DATA ROWS:
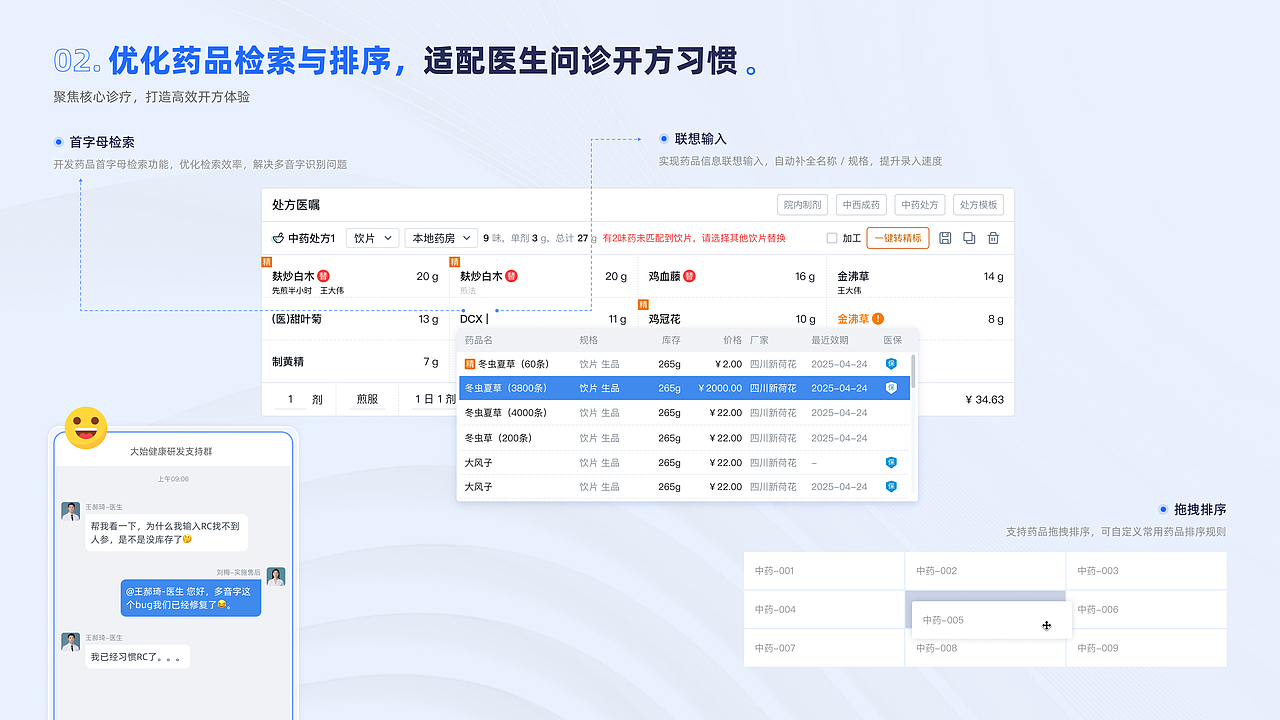Click the 一键转精标 button
Image resolution: width=1280 pixels, height=720 pixels.
coord(899,238)
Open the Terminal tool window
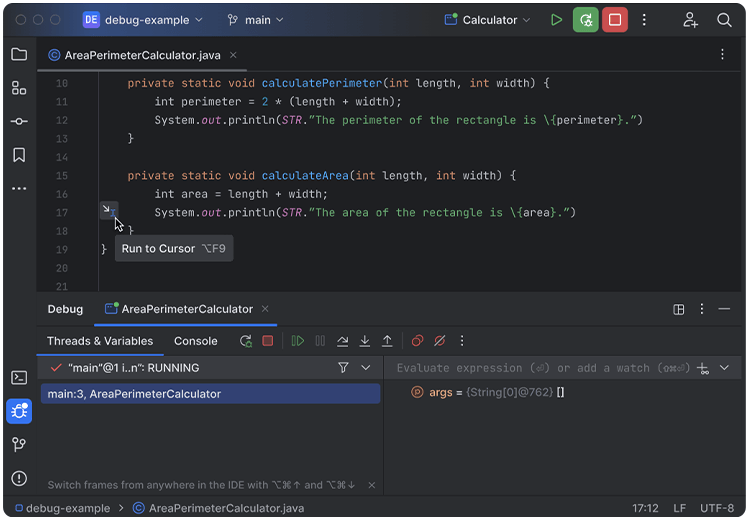The width and height of the screenshot is (749, 517). 19,377
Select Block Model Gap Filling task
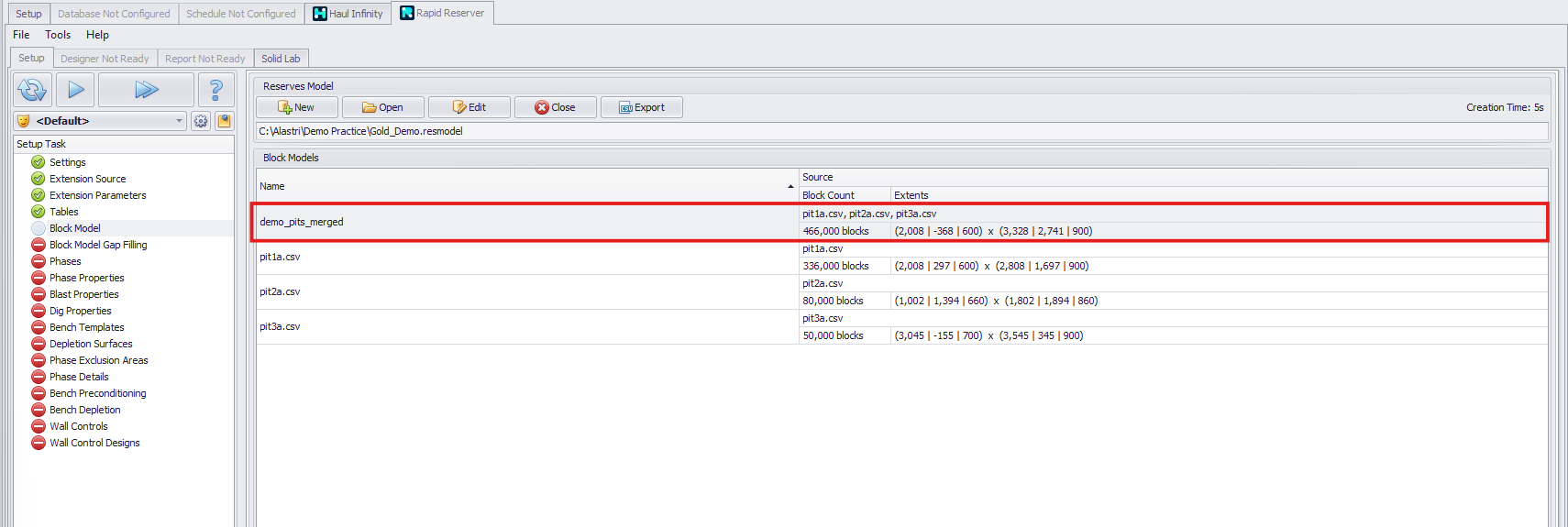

SET PROBLEM: Copy out all of the data above word for word, omitting the pictures.

RESPONSE TO THE TASK:
Click the 一键转精标 button
Image resolution: width=1280 pixels, height=720 pixels.
coord(899,238)
Open the Terminal tool window
The width and height of the screenshot is (749, 517). 19,377
Select Block Model Gap Filling task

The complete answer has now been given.